=== Section Start ===

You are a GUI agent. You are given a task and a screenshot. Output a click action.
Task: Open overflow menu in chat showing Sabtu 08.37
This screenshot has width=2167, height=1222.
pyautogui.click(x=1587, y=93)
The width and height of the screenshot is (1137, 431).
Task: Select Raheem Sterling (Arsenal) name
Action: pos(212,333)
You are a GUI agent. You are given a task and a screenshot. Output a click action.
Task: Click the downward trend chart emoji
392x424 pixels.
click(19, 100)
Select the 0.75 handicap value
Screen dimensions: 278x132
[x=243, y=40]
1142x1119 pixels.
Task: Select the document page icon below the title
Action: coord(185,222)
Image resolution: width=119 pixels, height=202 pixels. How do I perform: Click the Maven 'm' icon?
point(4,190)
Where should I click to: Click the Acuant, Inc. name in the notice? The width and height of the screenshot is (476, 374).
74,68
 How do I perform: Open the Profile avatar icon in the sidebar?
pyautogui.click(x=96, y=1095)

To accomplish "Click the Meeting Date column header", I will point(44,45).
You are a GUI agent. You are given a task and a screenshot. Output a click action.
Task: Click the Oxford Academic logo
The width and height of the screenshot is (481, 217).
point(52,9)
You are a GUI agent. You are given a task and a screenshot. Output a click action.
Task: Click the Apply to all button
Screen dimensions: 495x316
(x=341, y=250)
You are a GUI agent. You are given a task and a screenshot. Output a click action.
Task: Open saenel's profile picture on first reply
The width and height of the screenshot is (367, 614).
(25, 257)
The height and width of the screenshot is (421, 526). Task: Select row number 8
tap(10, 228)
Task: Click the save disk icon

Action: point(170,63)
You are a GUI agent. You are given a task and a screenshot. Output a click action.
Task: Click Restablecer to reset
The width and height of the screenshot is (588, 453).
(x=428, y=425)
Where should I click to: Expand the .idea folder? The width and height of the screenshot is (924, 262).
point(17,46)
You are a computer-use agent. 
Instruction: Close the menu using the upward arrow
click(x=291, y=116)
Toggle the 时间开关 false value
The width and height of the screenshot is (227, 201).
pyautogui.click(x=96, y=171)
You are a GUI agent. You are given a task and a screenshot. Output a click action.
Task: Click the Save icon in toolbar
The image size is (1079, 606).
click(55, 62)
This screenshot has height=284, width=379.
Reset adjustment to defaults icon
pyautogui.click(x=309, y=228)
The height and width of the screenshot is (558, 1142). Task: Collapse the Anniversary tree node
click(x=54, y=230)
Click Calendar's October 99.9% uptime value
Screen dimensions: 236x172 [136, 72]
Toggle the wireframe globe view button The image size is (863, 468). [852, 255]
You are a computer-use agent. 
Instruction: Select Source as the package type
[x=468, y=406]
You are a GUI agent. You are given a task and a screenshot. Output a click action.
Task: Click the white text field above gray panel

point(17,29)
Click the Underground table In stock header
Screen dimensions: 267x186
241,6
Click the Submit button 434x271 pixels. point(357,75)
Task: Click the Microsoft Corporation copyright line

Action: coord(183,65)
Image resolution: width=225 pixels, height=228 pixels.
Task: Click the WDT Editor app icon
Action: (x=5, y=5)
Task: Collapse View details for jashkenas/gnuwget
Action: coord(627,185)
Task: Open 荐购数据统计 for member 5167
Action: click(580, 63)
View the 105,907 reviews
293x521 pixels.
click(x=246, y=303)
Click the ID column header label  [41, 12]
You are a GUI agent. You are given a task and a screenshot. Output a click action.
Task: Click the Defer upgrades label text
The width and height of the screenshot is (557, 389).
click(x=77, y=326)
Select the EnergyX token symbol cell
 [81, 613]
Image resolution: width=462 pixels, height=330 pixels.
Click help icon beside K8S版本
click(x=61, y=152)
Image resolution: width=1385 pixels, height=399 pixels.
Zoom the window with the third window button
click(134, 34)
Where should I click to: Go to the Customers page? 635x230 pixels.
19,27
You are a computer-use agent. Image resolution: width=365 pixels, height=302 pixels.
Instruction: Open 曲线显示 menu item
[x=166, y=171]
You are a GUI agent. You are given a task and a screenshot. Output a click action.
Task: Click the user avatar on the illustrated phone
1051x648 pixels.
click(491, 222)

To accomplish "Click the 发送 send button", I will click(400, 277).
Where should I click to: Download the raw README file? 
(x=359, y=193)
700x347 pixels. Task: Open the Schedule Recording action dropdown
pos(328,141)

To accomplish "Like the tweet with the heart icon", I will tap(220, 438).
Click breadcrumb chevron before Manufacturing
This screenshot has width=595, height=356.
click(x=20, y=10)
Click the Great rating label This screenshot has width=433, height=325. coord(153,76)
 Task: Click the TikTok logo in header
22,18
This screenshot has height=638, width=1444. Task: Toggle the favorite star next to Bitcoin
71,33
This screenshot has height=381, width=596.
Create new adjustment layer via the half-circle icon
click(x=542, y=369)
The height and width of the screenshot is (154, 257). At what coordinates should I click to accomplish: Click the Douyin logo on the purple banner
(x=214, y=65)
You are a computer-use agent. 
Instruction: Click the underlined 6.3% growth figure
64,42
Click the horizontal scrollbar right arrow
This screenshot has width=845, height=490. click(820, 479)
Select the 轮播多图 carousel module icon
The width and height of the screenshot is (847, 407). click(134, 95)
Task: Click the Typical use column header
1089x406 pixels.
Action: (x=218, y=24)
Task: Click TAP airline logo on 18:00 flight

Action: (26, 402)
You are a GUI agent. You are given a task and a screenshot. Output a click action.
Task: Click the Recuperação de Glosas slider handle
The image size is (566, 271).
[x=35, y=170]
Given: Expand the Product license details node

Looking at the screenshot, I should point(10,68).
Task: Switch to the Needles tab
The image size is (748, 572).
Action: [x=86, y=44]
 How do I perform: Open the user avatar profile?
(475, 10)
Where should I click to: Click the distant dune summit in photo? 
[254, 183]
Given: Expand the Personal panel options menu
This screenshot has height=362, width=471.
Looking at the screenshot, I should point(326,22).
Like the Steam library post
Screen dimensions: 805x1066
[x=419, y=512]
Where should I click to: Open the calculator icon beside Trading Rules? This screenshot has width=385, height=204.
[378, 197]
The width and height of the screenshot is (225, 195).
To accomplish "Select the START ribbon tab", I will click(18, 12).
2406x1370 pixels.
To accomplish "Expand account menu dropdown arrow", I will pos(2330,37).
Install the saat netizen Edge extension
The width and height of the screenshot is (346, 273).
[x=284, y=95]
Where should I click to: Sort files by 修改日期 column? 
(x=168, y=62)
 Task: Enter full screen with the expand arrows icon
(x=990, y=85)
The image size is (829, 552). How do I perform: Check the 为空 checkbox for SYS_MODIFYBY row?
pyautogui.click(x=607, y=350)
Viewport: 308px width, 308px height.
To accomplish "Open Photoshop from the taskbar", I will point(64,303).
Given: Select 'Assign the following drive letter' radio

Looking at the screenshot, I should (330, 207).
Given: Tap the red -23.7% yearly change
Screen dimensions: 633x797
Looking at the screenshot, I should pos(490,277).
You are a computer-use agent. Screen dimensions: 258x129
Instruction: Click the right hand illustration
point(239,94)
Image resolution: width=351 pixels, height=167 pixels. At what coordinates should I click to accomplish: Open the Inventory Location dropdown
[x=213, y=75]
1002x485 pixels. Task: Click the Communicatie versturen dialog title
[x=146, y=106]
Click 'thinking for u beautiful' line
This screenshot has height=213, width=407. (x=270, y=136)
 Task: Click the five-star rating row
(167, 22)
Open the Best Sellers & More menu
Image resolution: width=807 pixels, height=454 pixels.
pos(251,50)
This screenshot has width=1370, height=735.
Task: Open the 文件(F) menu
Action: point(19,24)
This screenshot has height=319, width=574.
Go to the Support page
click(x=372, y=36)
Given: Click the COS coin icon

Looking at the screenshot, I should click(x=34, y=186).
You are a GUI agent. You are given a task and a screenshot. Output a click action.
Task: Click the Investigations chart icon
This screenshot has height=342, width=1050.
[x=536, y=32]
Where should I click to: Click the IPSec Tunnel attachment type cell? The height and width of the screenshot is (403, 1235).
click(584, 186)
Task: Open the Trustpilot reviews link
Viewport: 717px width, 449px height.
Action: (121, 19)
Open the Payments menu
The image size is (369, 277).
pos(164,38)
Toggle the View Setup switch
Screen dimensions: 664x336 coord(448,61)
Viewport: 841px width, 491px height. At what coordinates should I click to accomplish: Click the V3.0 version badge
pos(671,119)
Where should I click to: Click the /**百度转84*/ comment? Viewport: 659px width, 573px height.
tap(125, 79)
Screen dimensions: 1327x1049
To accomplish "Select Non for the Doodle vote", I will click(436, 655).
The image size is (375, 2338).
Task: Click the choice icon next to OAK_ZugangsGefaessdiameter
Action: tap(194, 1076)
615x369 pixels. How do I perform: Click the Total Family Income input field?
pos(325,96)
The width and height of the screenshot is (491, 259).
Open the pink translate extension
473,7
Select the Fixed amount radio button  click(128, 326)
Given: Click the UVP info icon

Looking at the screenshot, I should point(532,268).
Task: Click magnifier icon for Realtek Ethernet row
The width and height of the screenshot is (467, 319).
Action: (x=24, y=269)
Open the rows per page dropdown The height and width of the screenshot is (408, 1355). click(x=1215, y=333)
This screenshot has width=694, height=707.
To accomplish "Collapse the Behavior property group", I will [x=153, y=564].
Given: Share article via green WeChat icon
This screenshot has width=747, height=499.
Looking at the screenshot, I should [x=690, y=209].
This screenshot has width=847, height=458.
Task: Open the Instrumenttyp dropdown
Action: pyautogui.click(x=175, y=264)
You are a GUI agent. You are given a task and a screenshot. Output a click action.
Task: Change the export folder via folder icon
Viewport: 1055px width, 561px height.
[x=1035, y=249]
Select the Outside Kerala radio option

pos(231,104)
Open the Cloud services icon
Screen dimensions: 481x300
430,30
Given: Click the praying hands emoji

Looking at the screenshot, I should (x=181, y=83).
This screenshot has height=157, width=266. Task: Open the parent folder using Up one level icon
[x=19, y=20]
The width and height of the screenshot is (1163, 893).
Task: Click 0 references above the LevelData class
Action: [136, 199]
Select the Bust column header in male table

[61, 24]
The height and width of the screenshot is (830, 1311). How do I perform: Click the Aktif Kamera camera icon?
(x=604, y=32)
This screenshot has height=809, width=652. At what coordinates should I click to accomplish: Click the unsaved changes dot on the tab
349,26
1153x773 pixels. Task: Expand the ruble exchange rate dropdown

=== Section End ===

■ **Your goal**:
Look through the material above and print exactly the lines from the one containing "Task: Enter full" to the one containing "You are a computer-use agent. Screen", both included, and nothing more.

■ **Exercise result**:
 Task: Enter full screen with the expand arrows icon
(x=990, y=85)
The image size is (829, 552). How do I perform: Check the 为空 checkbox for SYS_MODIFYBY row?
pyautogui.click(x=607, y=350)
Viewport: 308px width, 308px height.
To accomplish "Open Photoshop from the taskbar", I will point(64,303).
Given: Select 'Assign the following drive letter' radio

Looking at the screenshot, I should (330, 207).
Given: Tap the red -23.7% yearly change
Screen dimensions: 633x797
Looking at the screenshot, I should pos(490,277).
You are a computer-use agent. Screen dimensions: 258x129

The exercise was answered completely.